4 réformes et 1 enterrement

4 réformes et 1 enterrement
La France, depuis l'abaissement irresponsable de l'âge de départ à la retraite de 65 à 60 ans en 1982, a connu quatre réformes des retraites en 1993, 2003, 2008 et 2010. Partielles et tardives, elles n'ont pas rétabli l'équilibre financier du système par répartition, dont la pérennité est menacée par un déficit de plus de 20 milliards d'euros à l'horizon de 2020. Mais elles en ont limité les pertes et les inégalités en portant progressivement la durée de cotisation de 37 à 41,5 ans, en étendant cette règle à la fonction publique et aux régimes spéciaux et en relevant l'âge de départ à la retraite à 62 ans. Le projet du gouvernement Ayrault s'en démarque en enterrant et la réforme et les retraites. Il ne constitue pas une réforme, car il se réduit à la hausse des cotisations sociales versées par les entreprises. Il compromet la survie de la retraite par répartition, qui n'est compatible ni avec la course folle des déficits financés par la dette à hauteur de plus de 10 milliards par an, ni avec la sanctuarisation d'inégalités insupportables entre les générations comme entre le secteur public et le secteur privé.

_CONSIGNE_
Selon l'extrait sur les retraites, en quelles années la France a-t-elle connu ses quatre réformes des retraites ?

_LIGNES DE DONNÉES_
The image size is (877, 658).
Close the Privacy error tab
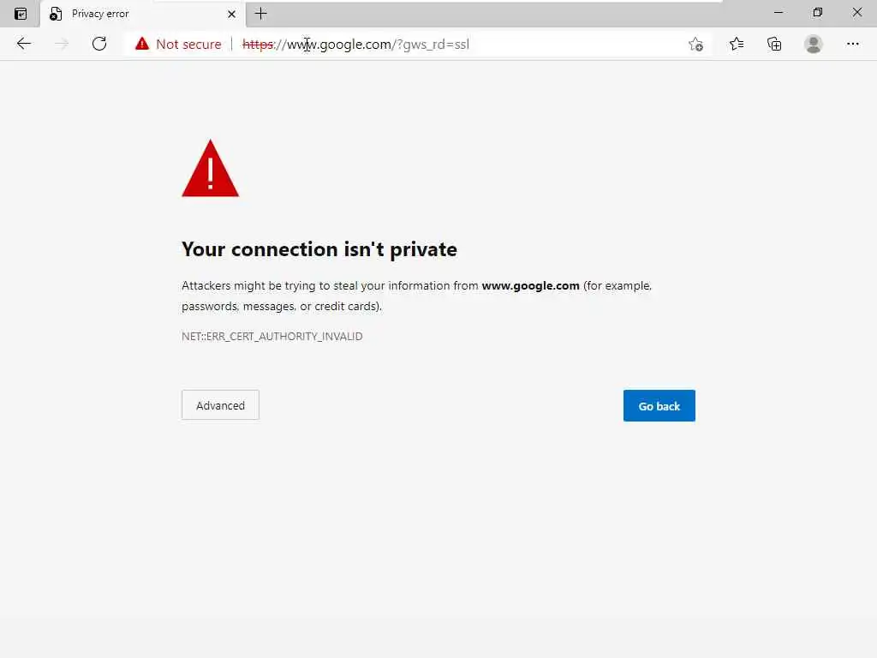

_EXERCICE TERMINÉ_
En 1993, 2003, 2008 et 2010.